Goal:
Copy out the items from the line with "At what (x,y)" to the line with "plot box plots is", putting "desktop assistant" in place of "GUI agent" and changing nothing else.

Materials provided:
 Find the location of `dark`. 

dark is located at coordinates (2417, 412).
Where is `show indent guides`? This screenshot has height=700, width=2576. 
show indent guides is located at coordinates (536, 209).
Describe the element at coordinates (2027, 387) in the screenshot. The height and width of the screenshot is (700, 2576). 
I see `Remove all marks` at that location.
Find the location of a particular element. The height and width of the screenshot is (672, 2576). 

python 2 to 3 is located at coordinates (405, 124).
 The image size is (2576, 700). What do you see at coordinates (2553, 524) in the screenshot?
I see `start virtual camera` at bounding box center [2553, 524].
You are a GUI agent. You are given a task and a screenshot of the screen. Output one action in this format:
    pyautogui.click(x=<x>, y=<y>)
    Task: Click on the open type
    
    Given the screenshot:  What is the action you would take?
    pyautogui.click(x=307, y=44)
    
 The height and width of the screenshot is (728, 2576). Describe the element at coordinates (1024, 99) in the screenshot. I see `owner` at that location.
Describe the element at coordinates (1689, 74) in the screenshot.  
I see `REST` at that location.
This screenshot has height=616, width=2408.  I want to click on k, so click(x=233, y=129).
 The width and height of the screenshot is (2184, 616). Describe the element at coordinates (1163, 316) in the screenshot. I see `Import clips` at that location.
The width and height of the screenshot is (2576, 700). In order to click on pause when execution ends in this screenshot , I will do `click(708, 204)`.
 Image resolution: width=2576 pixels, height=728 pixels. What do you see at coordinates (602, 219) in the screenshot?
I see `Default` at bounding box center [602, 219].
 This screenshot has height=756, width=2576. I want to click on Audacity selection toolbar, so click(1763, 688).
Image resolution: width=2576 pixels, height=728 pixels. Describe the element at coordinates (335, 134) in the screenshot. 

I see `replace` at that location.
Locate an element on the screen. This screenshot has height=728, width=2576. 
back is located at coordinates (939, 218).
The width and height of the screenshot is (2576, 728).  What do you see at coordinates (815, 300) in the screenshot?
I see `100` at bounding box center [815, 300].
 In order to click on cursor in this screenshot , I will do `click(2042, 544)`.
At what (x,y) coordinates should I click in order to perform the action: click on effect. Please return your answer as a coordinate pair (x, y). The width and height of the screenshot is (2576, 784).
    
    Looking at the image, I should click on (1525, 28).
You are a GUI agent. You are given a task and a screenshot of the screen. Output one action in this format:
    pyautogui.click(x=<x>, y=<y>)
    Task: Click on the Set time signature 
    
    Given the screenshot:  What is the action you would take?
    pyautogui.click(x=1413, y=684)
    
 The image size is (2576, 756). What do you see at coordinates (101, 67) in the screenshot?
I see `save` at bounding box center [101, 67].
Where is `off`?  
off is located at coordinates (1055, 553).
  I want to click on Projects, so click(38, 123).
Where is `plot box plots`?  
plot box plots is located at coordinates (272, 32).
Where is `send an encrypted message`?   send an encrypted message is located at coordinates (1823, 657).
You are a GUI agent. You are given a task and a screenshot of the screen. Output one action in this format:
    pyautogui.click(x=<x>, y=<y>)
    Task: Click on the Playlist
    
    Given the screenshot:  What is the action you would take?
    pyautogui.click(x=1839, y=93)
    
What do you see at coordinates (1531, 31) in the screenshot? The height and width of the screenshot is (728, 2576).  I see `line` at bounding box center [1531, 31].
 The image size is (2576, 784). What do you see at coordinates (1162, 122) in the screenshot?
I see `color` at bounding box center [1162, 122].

Response:
At what (x,y) coordinates should I click in order to perform the action: click on effect. Please return your answer as a coordinate pair (x, y). The width and height of the screenshot is (2576, 784).
    
    Looking at the image, I should click on (1525, 28).
You are a desktop assistant. You are given a task and a screenshot of the screen. Output one action in this format:
    pyautogui.click(x=<x>, y=<y>)
    Task: Click on the Set time signature 
    
    Given the screenshot:  What is the action you would take?
    pyautogui.click(x=1413, y=684)
    
 The image size is (2576, 756). What do you see at coordinates (101, 67) in the screenshot?
I see `save` at bounding box center [101, 67].
Where is `off`?  
off is located at coordinates (1055, 553).
  I want to click on Projects, so click(38, 123).
Where is `plot box plots`?  
plot box plots is located at coordinates (272, 32).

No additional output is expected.